Legittima difesa, è la prima spiegazione della polizia, che comunque ha messo l'agente in aspettativa fino a che le cose non saranno del tutto chiarite. Uso eccessivo della forza, denuncia invece la comunità afroamericana di Louisville, che chiede di rendere pubblico il video ripreso dalle telecamere di sorveglianza piazzate nell'area dell'incidente. Tutto è nato da una chiamata al 911, il numero delle emergenze in America, in cui si lanciava l'allarme per un tentativo di molestie e aggressione sessuale ai danni di una donna, nei pressi di un negozio di casalinghi.

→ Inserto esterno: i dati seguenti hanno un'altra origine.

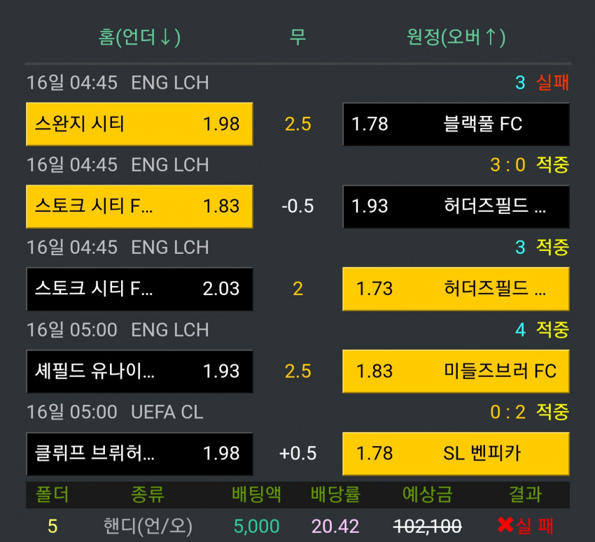Screen dimensions: 595x542
Task: Click the +0.5 handicap for 벤피카 match
Action: 298,454
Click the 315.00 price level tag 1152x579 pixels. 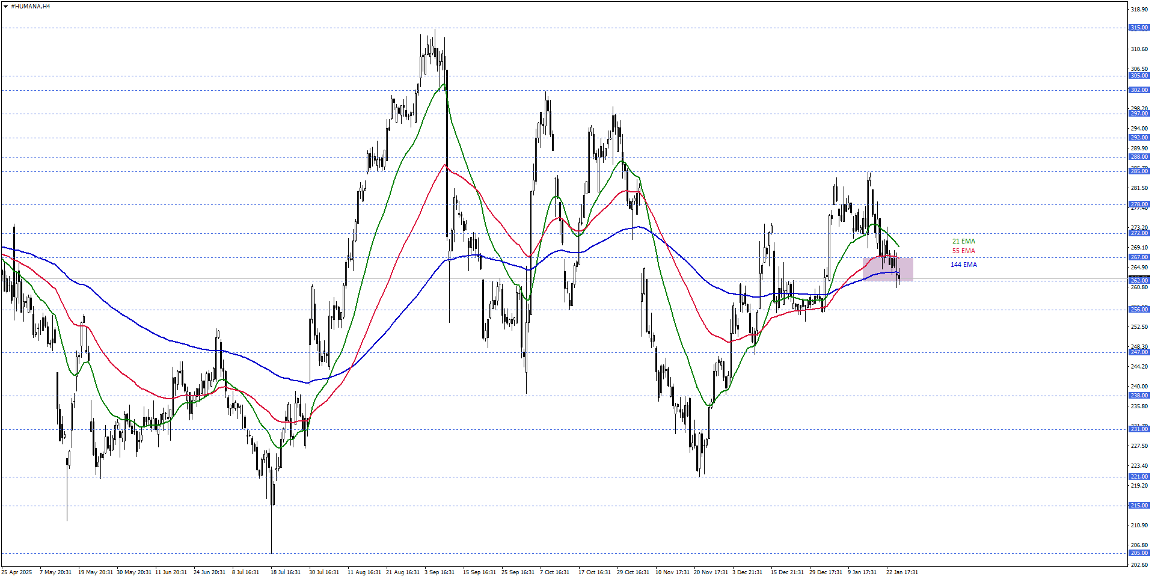pyautogui.click(x=1139, y=28)
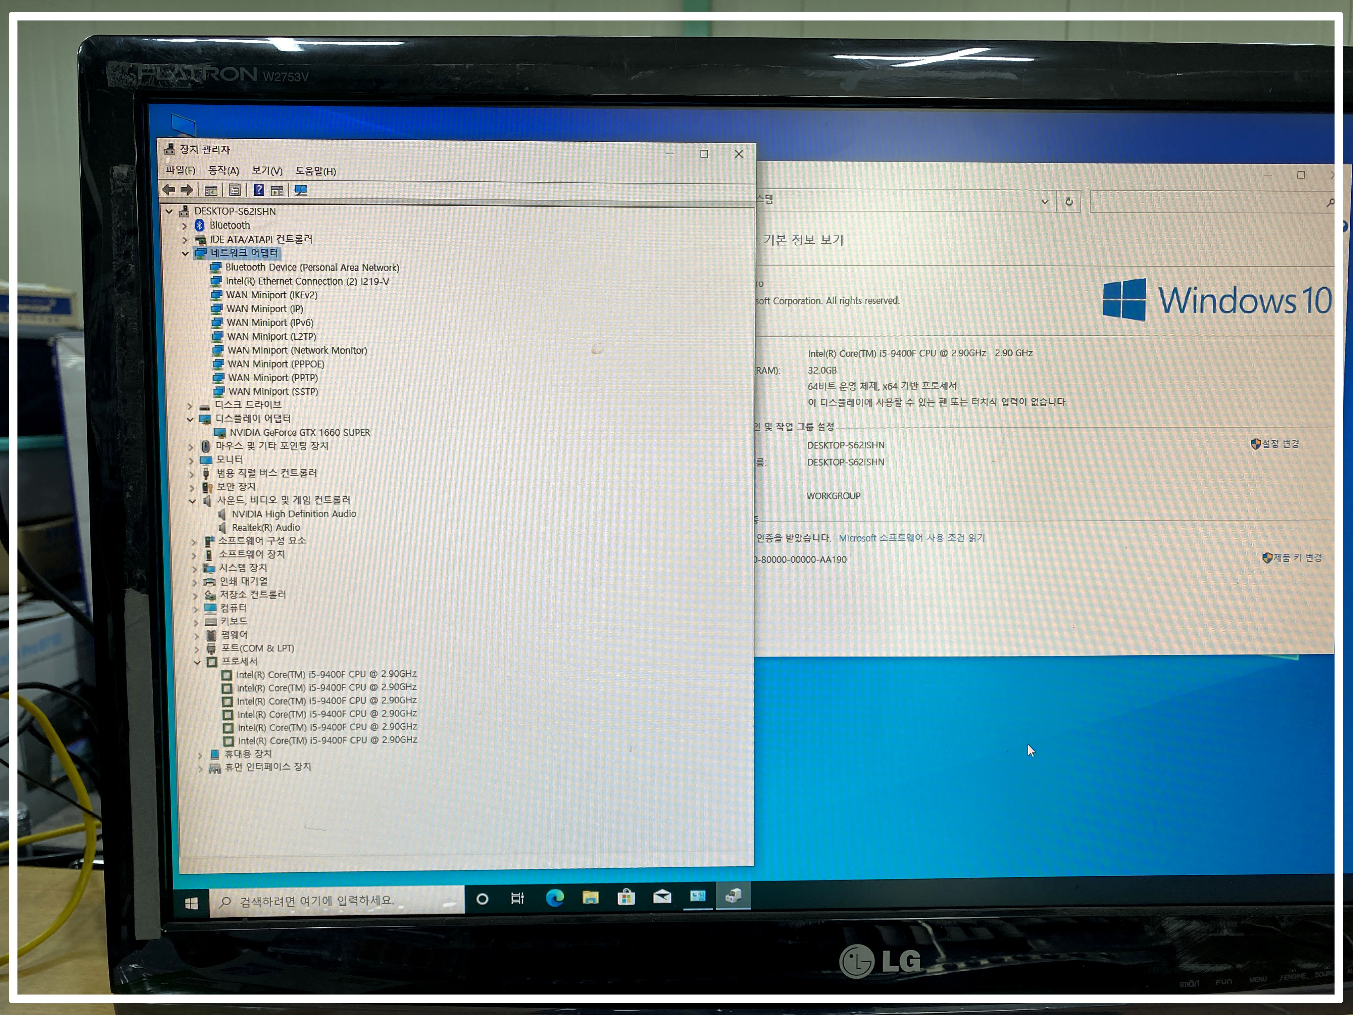
Task: Expand the 디스크 드라이브 category
Action: 189,406

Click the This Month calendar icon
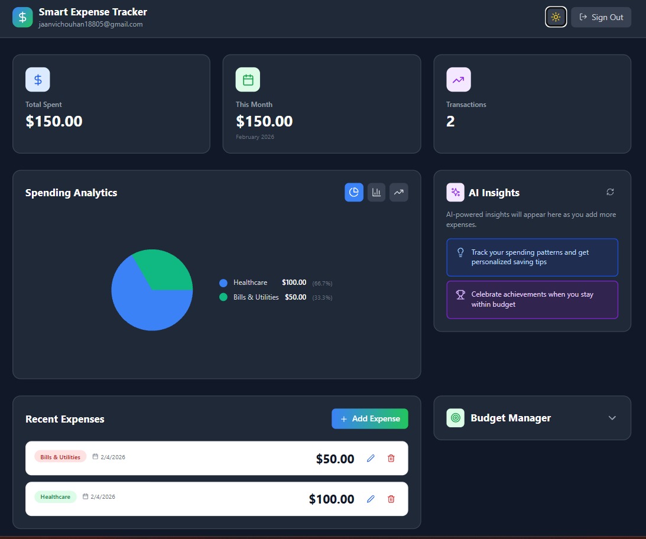(x=248, y=79)
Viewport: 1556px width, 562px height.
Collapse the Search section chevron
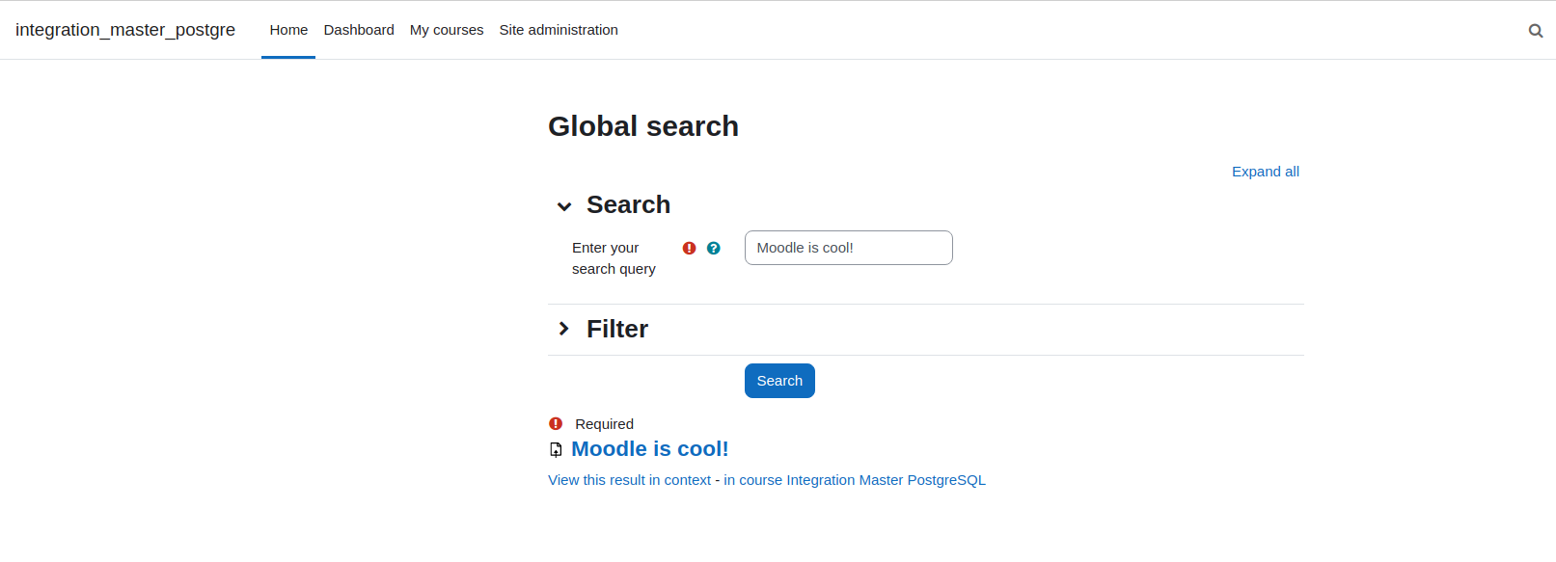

Subito è intervenuta una pattuglia della polizia e uno degli agenti ha individuato il sospetto, un trentenne afroamericano identificato in Deng Manyoun. Ne è nata una discussione e i testimoni raccontano che già il poliziotto aveva la pistola in pugno. L'uomo avrebbe quindi afferrato l'asta metallica di una bandiera esposta davanti al negozio di casalinghi antistante e avrebbe cominciato a brandirla in aria. A quel punto l'agente avrebbe gridato di lasciarla cadere in terra. Al rifiuto, il poliziotto ha esploso due colpi. Il trentenne si è accasciato a terra e, trasportato in ospedale, è morto poco dopo.

Sul luogo dell'incidente, dove sono arrivate una decina di auto della polizia, si è presto radunata una folla di persone creando momenti di tensione. Alcuni urlavano chiedendo giustizia e accusando l'agente di abuso di potere e di aver sparato senza motivo, senza una reale minaccia. Anche perché la vittima era circondata da agenti. "Non aveva ancora in mano l'asta, e già durante la discussione il poliziotto lo minacciava con la pistola. Ho avuto paura anch'io", racconta un testimone oculare. Saranno le indagini a stabilire la verità su questo nuovo caso che rischia come tanti altri di sollevare la questione del razzismo.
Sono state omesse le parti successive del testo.